**** Reading text

MDDM Ch. 58 Young Nathe
Clément Levy
cl.levy at free.fr
Tue Jun 18 01:31:43 CDT 2002
Well, you know many things about Pynchon's works that I don't, but those
milkmaids may be some remembering of Proust's milkmaids in _A l'ombre des
jeunes filles en fleurs_, first part (the second book of _A la recherche du
temps perdu_). The young man keeps thinking of them during the train
journey to Balbec, and even sees one, just at the beginnig of the book, and
then can't stop loving in advance any country-girl he could meet when
driving through the forests all around. I believe they stop being
milkmaids, but I'm not sure.
The fact that P's milkmaids always trick their milk (the disguting thing
with snails, or more, p. 464) could be some humoristic re-reading of Proust
(his milkmaiden are so pure and naive!).
What do you think of that?
Regards.
Clément
jbor à dit à ÒRe: MDDM Ch. 58 Young NatheÓ.

********

**Problems and tasks:**
[1] In the mailing-list post, during what journey does the young man keep thinking of the milkmaids?
[2] Arrange every line of the rows that follow as a Markdown table with the columns No. and Line, numbering each line. Leave out blank lines and the pictures.
The mailing-list post has nothing to do with the rows that come next.

**** Dataset extract

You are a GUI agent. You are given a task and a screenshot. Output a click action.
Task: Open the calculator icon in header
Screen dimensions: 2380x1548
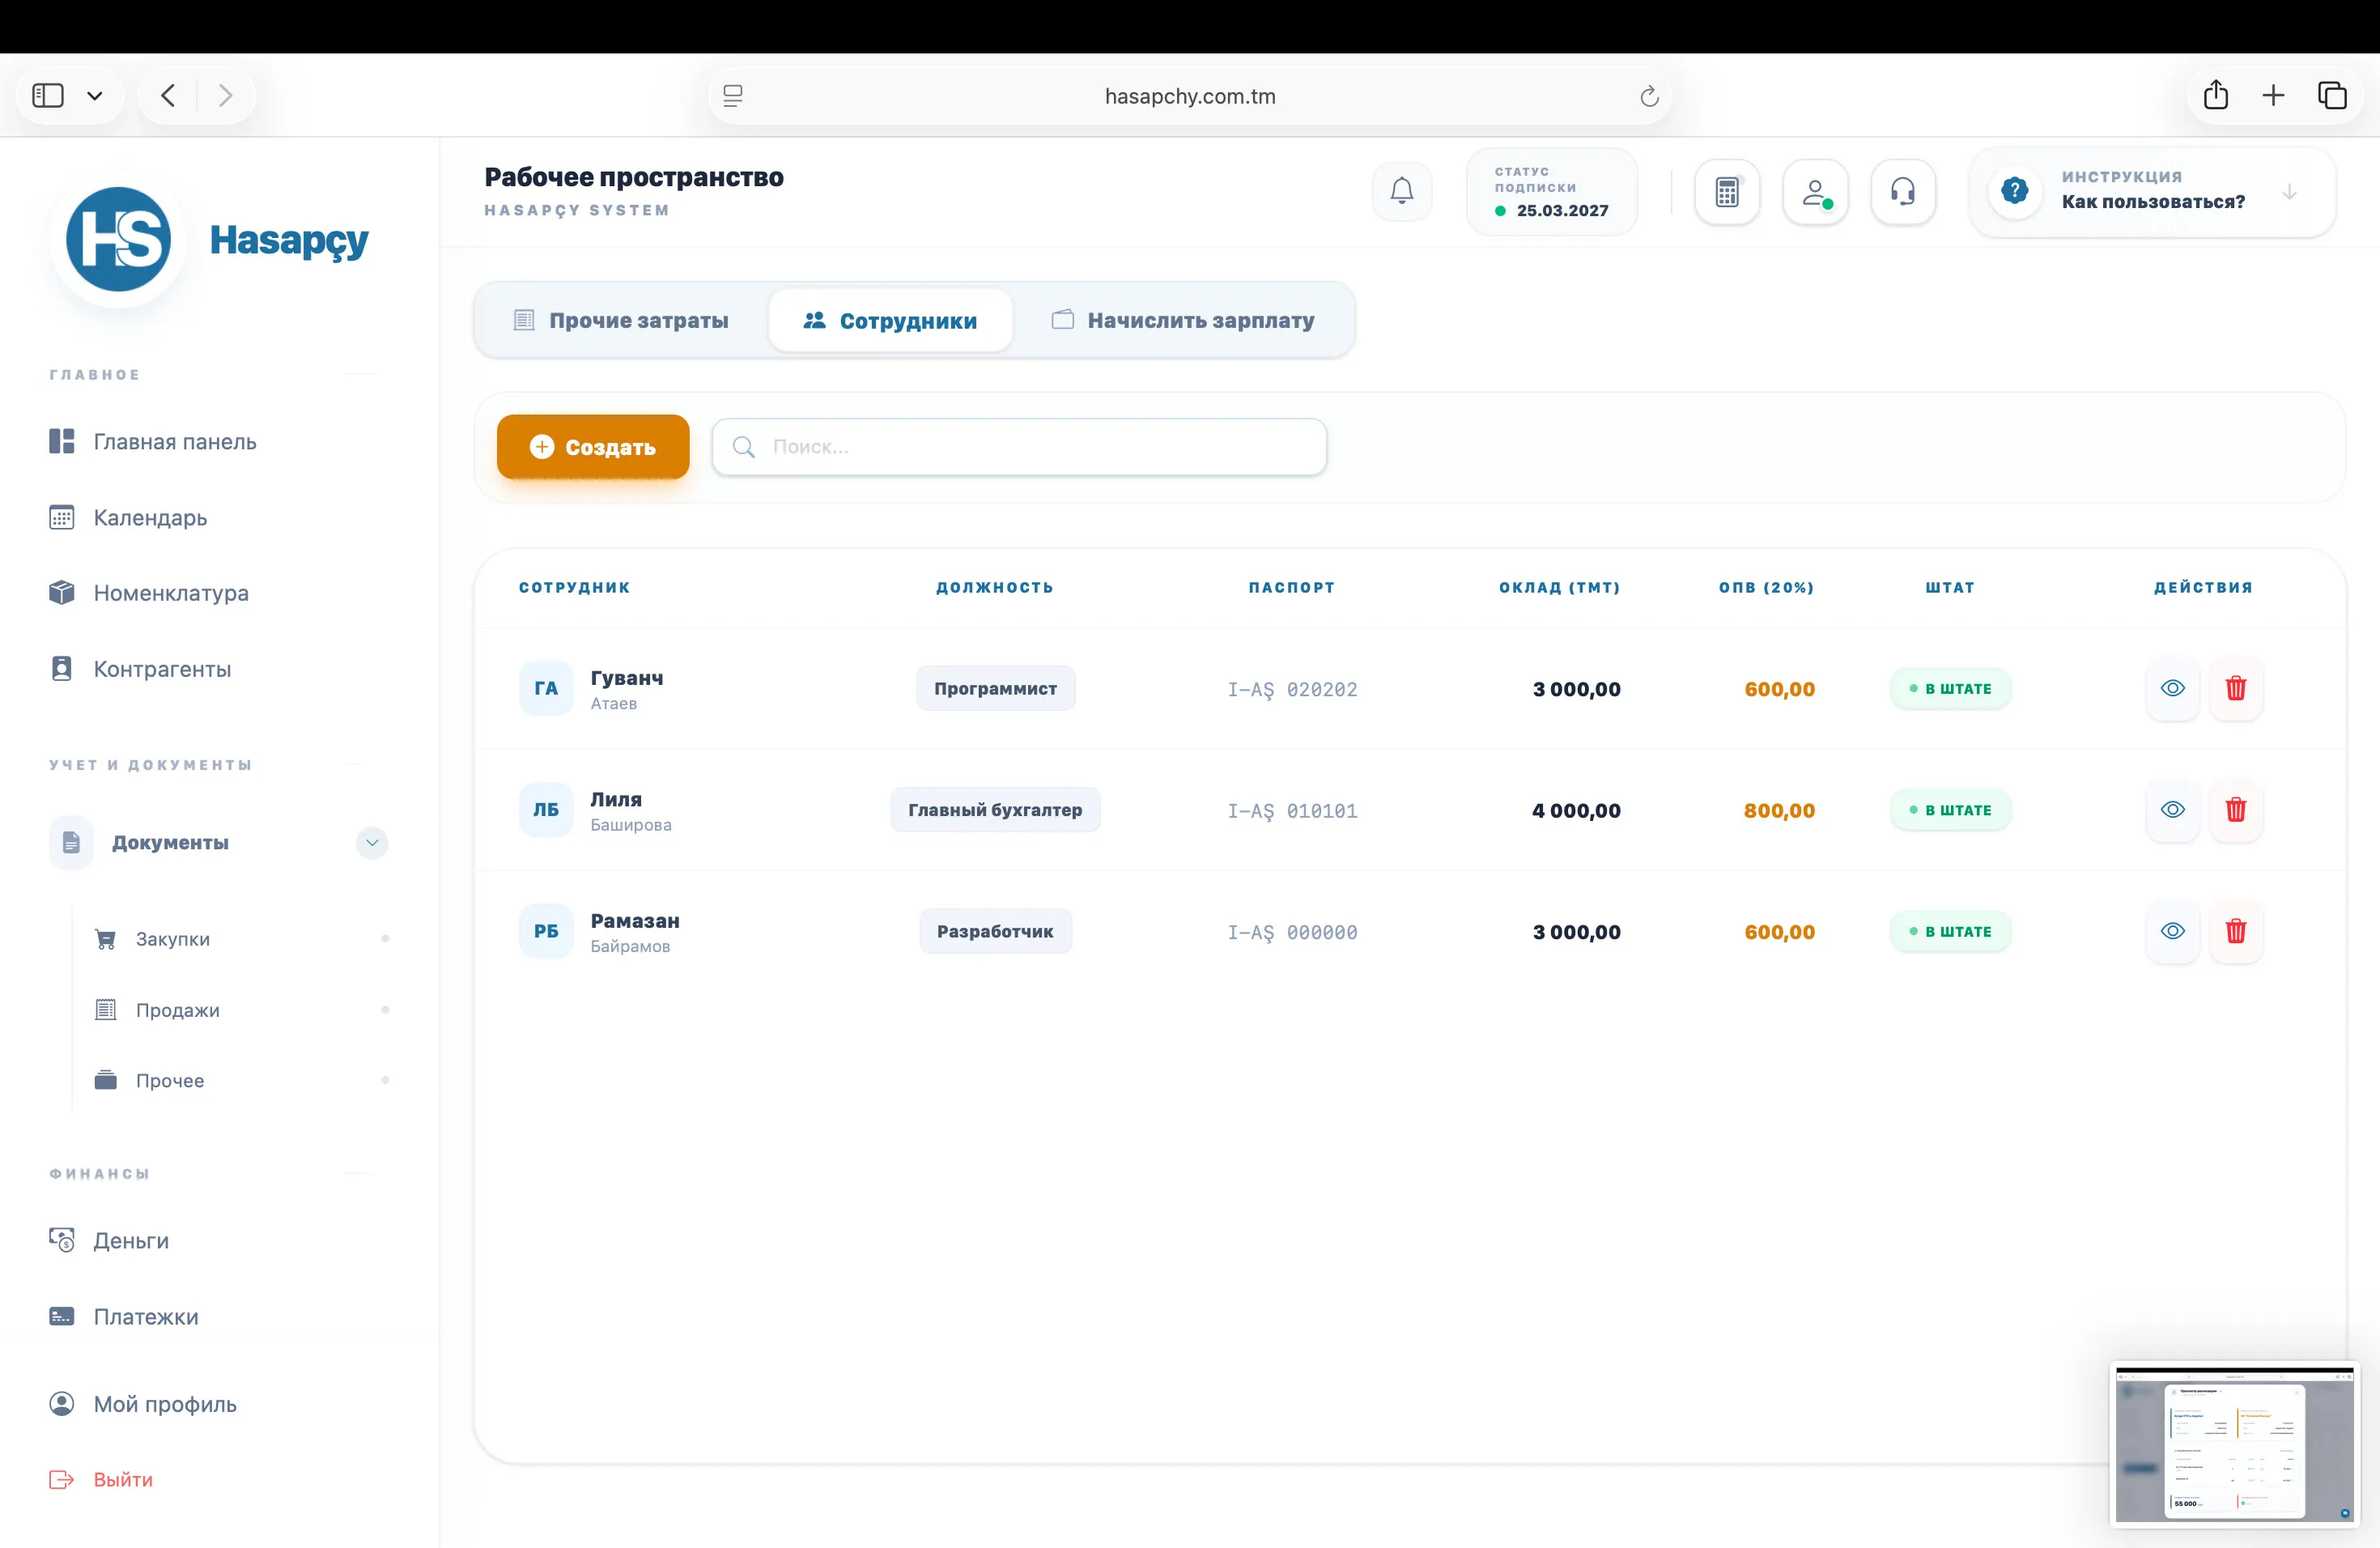pos(1726,191)
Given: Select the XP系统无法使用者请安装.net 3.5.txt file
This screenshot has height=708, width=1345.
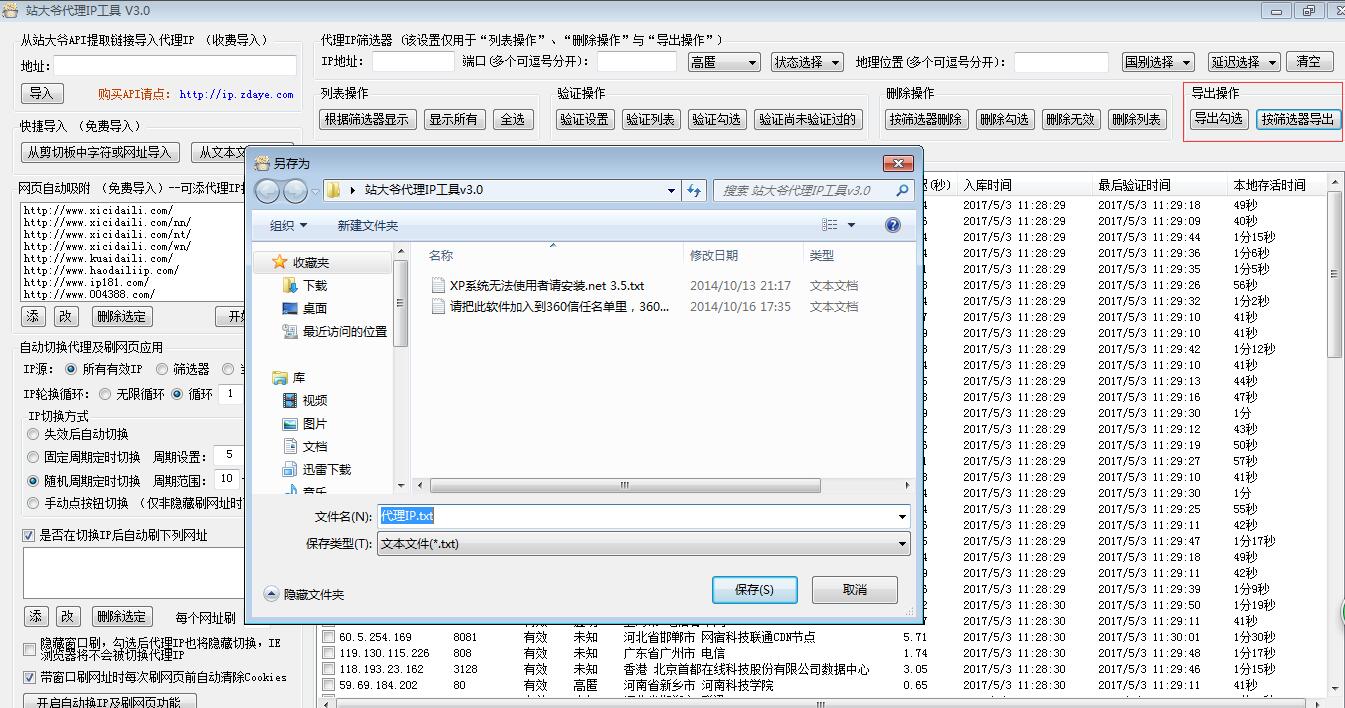Looking at the screenshot, I should (546, 285).
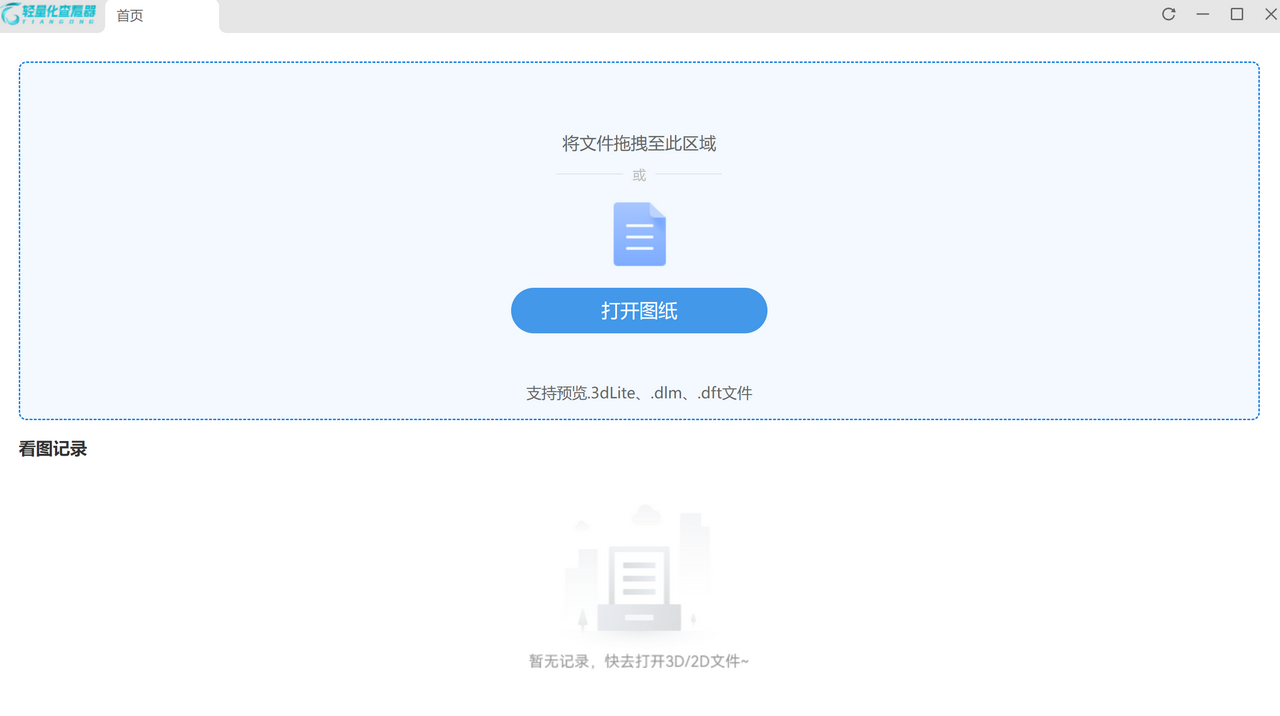
Task: Click the 将文件拖拽至此区域 prompt text
Action: pos(639,143)
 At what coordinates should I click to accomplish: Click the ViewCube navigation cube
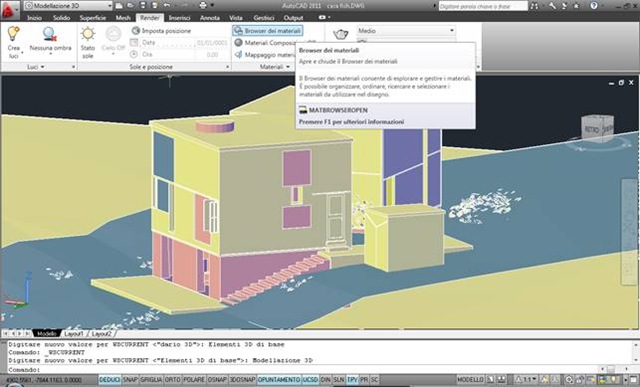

********

**In response:**
[1] The train journey to Balbec.

[2]
| No. | Line |
|---|---|
| 1 | You are a GUI agent. You are given a task and a screenshot. Output a click action. |
| 2 | Task: Open the calculator icon in header |
| 3 | Screen dimensions: 2380x1548 |
| 4 | pos(1726,191) |
| 5 | Given: Select the XP系统无法使用者请安装.net 3.5.txt file |
| 6 | This screenshot has height=708, width=1345. |
| 7 | Looking at the screenshot, I should (546, 285). |
| 8 | Task: Click the 将文件拖拽至此区域 prompt text |
| 9 | Action: pos(639,143) |
| 10 |  At what coordinates should I click to accomplish: Click the ViewCube navigation cube |